Typically a laid back and easy going guy, Buck’s temper had reached its boiling point by the time that he got out of his pickup and started toward Karissa’s office with long, determined strides. Losing the case and the ton of money to Denise had been bad enough. In fact, he was probably going to have to sell the ranch in order to make it all work out. Having Karissa walk out on him without saying a word had pushed him beyond his senses.
Buck and Karissa hadn’t really developed anything between them, in spite of the fact that there was something always lingering around the edges of their conversations or their meetings; something that, if provided with the tiniest of sparks, would burst into flame. Buck wasn’t sure what it was that he wanted from Karissa, but he damned sure didn’t expect for her to run away. He shoved the door open and strode directly toward Karissa’s office door.
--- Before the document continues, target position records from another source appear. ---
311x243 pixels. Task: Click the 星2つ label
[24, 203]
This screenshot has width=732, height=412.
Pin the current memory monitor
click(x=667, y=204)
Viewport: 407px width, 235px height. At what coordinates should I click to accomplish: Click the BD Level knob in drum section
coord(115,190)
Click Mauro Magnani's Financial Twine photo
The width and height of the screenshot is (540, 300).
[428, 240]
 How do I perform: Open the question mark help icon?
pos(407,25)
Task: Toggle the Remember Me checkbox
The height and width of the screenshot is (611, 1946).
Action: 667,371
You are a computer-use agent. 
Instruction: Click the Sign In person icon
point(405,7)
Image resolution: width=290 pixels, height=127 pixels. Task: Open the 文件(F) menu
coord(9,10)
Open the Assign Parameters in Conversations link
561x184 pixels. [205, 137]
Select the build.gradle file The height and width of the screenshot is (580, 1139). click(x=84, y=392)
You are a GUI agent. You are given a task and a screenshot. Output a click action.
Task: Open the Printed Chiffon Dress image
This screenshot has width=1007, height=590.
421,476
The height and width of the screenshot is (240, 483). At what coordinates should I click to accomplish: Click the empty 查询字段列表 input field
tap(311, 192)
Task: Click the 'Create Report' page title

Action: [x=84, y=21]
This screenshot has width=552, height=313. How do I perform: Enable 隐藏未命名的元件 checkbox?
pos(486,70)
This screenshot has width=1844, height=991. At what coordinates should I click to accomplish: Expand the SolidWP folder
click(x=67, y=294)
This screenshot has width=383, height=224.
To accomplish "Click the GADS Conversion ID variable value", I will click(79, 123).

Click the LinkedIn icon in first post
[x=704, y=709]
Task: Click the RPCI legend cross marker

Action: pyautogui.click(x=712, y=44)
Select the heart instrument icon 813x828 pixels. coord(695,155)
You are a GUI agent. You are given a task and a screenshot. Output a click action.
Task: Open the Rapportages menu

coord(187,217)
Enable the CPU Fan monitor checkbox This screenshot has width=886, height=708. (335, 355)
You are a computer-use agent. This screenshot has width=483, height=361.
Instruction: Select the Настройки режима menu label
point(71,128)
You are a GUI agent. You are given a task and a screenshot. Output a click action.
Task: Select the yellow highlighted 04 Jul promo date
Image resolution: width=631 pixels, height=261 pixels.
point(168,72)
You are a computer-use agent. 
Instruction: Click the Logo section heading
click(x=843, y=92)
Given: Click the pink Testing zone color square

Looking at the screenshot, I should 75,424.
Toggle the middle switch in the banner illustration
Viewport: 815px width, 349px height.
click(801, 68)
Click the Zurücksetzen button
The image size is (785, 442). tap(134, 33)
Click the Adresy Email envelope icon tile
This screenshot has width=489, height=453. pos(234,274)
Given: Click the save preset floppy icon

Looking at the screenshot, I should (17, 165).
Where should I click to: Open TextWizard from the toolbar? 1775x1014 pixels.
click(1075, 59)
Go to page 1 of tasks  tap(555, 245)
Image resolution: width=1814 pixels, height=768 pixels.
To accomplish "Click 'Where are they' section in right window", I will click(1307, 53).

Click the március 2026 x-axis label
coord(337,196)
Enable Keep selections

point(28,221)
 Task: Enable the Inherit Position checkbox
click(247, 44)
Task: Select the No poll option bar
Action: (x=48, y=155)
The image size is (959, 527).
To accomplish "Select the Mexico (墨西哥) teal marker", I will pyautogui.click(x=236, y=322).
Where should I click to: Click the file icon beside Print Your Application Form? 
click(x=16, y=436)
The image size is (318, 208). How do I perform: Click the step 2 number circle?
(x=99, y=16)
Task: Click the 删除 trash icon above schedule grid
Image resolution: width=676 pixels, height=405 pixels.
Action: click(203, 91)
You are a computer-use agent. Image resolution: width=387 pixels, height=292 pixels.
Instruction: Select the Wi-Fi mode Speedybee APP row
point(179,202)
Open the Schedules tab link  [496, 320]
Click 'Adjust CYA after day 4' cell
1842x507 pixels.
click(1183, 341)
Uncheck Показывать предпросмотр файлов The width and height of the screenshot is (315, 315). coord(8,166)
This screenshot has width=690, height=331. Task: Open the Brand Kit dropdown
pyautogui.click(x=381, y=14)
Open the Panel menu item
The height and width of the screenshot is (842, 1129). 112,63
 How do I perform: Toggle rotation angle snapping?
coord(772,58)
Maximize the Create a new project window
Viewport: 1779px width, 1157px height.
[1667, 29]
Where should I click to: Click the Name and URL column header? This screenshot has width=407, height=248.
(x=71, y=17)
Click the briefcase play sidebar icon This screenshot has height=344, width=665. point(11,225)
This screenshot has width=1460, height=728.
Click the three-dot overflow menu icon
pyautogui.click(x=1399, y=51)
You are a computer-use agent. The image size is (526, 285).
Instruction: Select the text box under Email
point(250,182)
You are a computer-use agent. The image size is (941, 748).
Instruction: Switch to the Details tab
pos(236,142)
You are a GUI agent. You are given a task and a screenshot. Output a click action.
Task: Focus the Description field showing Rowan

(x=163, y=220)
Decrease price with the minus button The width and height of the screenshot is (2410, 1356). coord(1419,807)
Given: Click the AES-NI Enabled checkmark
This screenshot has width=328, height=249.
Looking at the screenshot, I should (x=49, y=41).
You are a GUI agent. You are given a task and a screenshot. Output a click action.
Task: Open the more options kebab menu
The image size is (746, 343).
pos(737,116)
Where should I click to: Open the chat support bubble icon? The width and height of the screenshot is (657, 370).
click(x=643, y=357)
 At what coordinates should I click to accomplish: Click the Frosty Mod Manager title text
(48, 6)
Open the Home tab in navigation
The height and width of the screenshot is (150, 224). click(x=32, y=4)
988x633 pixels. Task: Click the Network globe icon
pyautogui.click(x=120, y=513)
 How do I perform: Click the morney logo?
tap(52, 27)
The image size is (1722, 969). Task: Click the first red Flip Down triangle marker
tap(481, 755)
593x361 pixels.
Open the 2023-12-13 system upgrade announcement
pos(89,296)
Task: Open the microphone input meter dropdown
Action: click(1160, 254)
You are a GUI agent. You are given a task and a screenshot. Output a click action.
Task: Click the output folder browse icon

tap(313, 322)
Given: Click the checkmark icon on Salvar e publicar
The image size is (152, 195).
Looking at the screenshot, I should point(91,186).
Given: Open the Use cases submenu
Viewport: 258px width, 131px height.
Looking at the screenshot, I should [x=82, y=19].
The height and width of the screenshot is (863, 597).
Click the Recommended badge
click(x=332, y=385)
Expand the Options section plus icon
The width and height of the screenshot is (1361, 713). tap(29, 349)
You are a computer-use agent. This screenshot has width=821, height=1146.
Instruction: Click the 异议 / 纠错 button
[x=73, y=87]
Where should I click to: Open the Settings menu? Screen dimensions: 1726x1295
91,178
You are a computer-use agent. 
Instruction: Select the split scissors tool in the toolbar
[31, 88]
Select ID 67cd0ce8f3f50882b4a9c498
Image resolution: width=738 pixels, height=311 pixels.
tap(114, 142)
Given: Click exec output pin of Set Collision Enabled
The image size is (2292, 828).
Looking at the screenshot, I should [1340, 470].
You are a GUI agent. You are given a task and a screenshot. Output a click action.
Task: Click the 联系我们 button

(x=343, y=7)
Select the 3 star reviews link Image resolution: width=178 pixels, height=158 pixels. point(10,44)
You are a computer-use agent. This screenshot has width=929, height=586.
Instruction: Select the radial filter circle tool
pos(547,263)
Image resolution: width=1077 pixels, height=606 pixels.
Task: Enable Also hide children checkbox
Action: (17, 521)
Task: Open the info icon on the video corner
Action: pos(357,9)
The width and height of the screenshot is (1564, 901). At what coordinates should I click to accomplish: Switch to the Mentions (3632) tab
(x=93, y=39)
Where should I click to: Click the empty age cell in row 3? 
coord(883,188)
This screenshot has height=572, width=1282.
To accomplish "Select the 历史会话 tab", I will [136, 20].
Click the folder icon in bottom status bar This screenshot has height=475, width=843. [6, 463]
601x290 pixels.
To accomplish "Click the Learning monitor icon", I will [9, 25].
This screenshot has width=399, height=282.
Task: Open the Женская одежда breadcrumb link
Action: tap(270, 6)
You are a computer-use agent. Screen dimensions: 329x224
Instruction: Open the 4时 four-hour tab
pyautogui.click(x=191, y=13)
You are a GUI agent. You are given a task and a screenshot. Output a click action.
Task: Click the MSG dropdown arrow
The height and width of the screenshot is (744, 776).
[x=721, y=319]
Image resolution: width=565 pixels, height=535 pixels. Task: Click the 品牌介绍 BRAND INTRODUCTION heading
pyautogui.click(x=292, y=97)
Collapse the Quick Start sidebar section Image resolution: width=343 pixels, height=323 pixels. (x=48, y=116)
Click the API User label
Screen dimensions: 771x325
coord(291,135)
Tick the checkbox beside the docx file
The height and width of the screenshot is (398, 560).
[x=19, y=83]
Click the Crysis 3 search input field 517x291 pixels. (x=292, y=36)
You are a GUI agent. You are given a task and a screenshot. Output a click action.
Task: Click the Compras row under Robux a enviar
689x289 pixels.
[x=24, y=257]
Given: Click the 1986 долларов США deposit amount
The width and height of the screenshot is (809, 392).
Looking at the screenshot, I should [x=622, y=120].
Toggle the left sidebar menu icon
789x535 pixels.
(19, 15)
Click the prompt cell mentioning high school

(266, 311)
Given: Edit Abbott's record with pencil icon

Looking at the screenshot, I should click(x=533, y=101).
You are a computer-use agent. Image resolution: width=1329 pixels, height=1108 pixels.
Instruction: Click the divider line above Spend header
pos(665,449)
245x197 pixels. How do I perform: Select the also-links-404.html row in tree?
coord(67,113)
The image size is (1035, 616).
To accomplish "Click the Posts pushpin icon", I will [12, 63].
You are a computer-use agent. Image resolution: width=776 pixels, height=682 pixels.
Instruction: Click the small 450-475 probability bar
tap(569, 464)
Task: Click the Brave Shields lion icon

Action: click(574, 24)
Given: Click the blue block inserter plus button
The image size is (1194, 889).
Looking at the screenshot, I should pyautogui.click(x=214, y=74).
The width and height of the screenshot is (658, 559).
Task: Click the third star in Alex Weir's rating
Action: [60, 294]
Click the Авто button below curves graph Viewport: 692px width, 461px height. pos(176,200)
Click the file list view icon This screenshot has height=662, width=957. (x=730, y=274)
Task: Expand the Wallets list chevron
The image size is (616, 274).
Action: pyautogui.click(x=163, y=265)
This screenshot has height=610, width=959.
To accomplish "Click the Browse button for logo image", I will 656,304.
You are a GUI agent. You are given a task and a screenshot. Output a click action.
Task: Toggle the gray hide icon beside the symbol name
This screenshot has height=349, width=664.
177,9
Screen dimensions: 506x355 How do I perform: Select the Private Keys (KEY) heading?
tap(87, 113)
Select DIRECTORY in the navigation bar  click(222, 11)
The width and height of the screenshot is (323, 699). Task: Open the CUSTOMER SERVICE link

“Mister Kaufman,” the secretary called out to him. “She doesn’t want to be disturbed.”
“Humph,” he replied and continued on his path.
“Mister Kaufman, you can’t go in there.” She considered blocking his path, but as the mountain of a man moved closer and she looked up at his determined face, she decided that she didn’t get paid nearly enough to become Karissa’s bodyguard. She tailed along behind Buck as he pushed open the door.
Up until that very moment, he’d had plenty of things to say to her, but once he stepped through the door and saw her face, he simply froze. It was obvious that she had been and was still crying. He had a response for nearly anything she threw at him; anger, excuses, lies or any other response from her, except crying. He wasn’t exactly sure how to handle that.
“I tried to stop him,” the secretary announced from behind Buck’s large frame.
“It’s okay, Sandy,” Karissa said, turning toward her intruder and swiping at her tears with a linen kerchief. “I’ll be fine. Why don’t you just go on home? I’m pretty sure there won’t be anything else to do today.”
“Are you sure?”
“Yes. Just turn on the machine to catch the calls. I’ll see you on Monday morning.”
“I can stay…”
“Sandy, please, just go home,” she interrupted.